A key subcommittee of the Martha’s Vineyard Commission voted 7-0 with one abstention Monday night to recommend that the full commission deny a plan by the owner of the former Lampost in Oak Bluffs to sharply reduce the number of restricted workforce apartments in the building.

“It kind of ticks me off that the applicant came to us with something we enthusiastically endorsed [four years ago] — and now he wants to reduce it by two thirds,” said commissioner Linda Sibley at a meeting of the land use planning subcommittee Monday.

Lampost owner Adam Cummings wants to modify the plan approved by the commission in 2018 that created 10 apartments with 22 bedrooms on the top three floors of his building. All the units were restricted as workforce housing. It came to light last summer that some of the units had been rented out as short-term rentals through Airbnb, dating to 2019.

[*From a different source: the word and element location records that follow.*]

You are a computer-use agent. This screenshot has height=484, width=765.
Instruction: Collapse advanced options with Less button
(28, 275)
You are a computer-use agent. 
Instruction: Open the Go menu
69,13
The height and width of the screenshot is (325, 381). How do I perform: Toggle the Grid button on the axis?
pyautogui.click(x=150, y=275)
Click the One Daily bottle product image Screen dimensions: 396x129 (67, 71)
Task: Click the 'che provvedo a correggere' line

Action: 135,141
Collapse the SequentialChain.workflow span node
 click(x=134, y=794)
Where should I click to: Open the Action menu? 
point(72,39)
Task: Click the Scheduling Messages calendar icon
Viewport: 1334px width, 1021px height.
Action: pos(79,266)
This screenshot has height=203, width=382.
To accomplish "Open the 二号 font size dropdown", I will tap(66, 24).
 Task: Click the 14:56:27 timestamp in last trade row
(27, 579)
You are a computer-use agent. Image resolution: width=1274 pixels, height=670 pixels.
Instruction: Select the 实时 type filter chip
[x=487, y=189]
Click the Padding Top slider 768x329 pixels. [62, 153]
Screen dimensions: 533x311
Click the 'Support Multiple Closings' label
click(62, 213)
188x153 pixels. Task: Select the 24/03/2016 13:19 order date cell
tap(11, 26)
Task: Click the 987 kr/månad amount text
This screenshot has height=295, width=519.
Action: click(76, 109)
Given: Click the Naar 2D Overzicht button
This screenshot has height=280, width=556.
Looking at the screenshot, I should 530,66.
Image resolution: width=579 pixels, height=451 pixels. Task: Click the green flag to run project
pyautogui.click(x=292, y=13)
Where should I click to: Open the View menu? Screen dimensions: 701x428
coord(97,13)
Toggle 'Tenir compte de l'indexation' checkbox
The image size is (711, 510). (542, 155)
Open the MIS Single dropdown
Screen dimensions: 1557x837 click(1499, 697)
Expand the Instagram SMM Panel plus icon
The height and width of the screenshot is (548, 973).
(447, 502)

Mr. Cummings clashed with the commission over the issue at a meeting late last year, later submitting a formal request to reduce the workforce units from 10 to four. A public hearing closed last month; the full commission is scheduled to vote on the modification request on Thursday night.

Both the Oak Bluffs planning board and affordable housing committee have asked the MVC to deny the request, citing procedural issues and the critical need for work force housing.

At the land use planning committee meeting Monday, commissioners were in nearly complete agreement about their recommendation.

“I have to say, if we’re talking about benefits and detriments, I don’t see how we could possibly say that a 60 per cent reduction in workforce housing could possibly be anything but a detriment,” said commissioner Fred Hancock. “Also, the town based its special permit approval on our condition that these were all workforce housing . . . I don’t see how we can walk that backwards,” he added.

“The more voices on this the better,” said commissioner Kathy Newman. “We’re dealing with this as the number one problem on the Vineyard right now.”

Commissioner Clarence A. (Trip) Barnes 3rd agreed. “I was very excited when this came up,” he said, referring to the 2018 plan. “It should be workforce housing,” Mr. Barnes said.

Land use planning committee recommendations are not binding, although they can be a bellwether of the vote.

Two attorneys representing Mr. Cummings attended the meeting, held over Zoom.

On Monday there was brief discussion after commissioner Brian Smith asked for a definition of work force housing. MVC housing planner Christine Flynn said there was no clear definition, instead describing general income parameters for housing intended for year-round and seasonal workers. But commission DRI coordinator Alex Elvin later corrected that, reading from the commission’s definition.

The roll call vote on the recommendation to deny was as follows:

Linda Sibley, Kathy Newman, Doug Sederholm, Trip Barnes, Ben Robinson, Fred Hancock and Christina Brown voted yes.

Brian Smith abstained, citing a lack of clear definition of workforce housing.